--- Exercise data ---
----
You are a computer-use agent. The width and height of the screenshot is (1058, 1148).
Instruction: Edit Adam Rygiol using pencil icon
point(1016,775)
----
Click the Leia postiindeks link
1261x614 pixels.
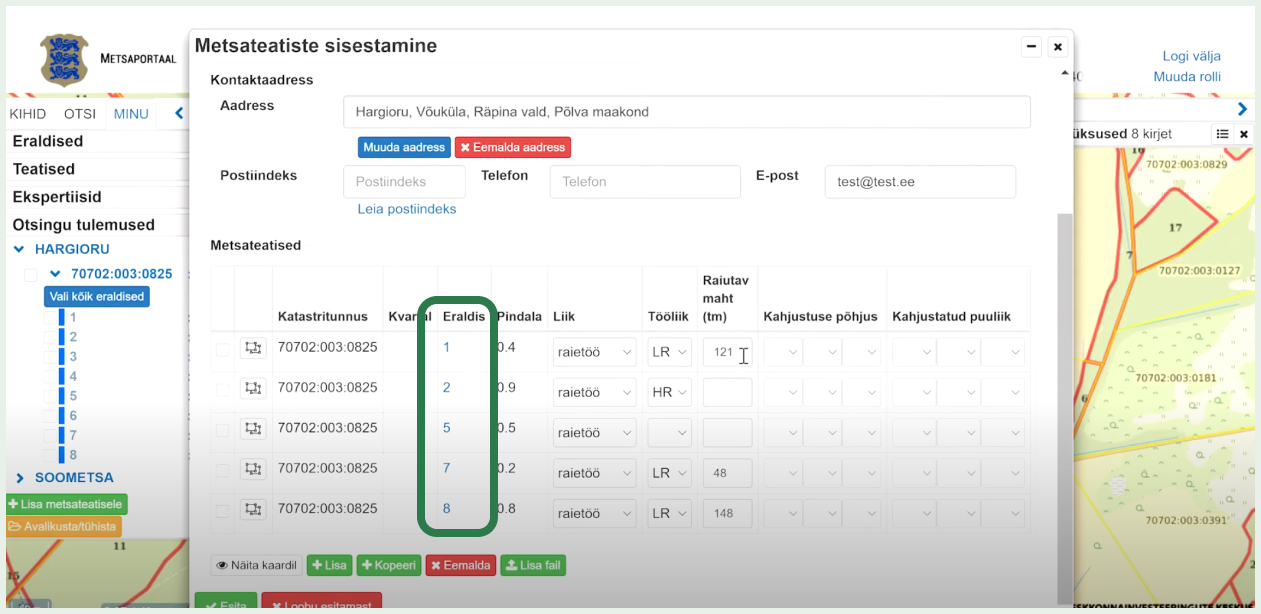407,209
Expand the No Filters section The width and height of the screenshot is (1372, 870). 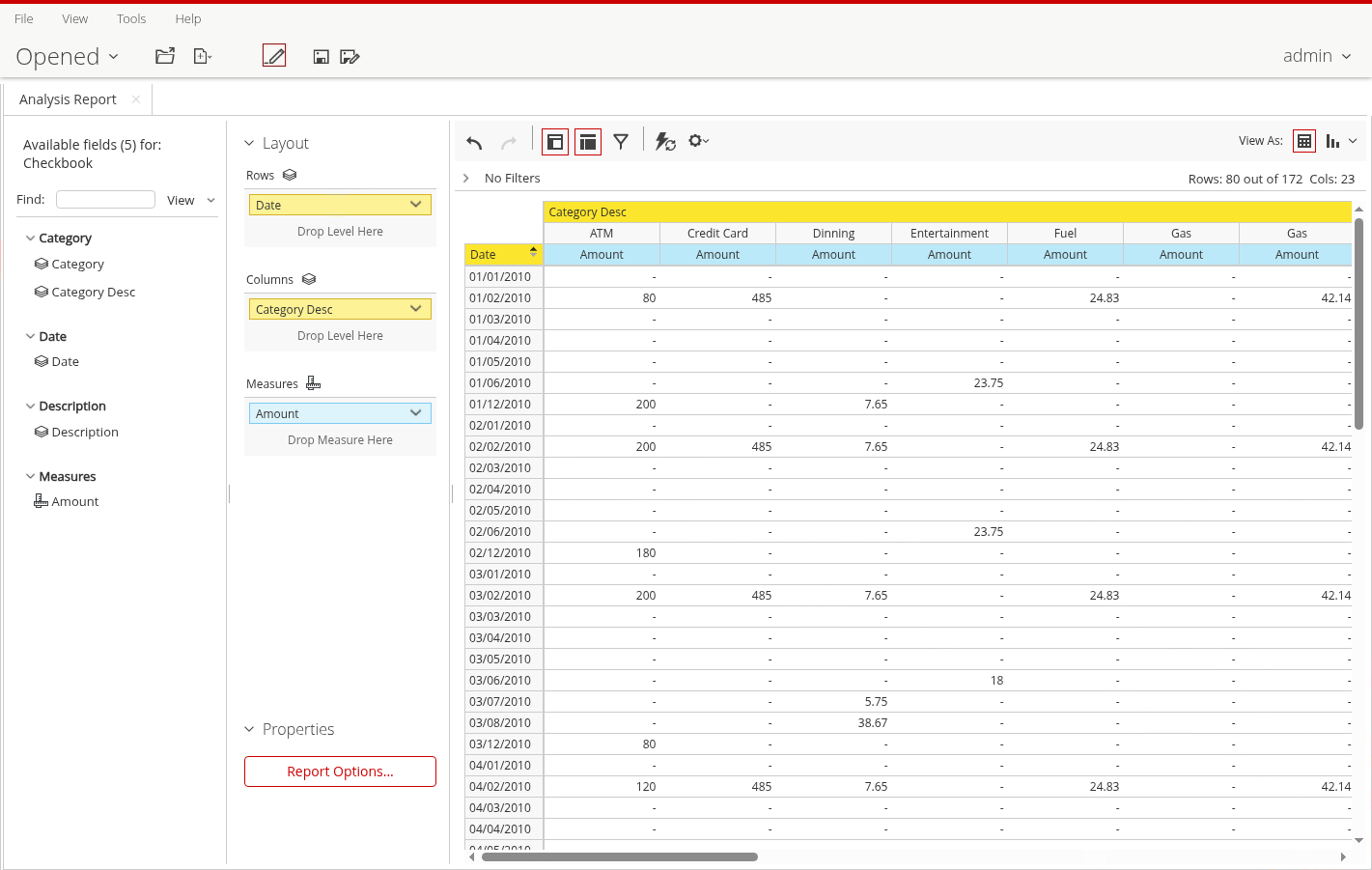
----
In the listing above, find the line with "1261x614 pixels." and the line with "Expand the No". Transcribe those two and everything between, exactly, leaving out pictures.

--- Problem solution ---
1261x614 pixels.
407,209
Expand the No Filters section The width and height of the screenshot is (1372, 870). 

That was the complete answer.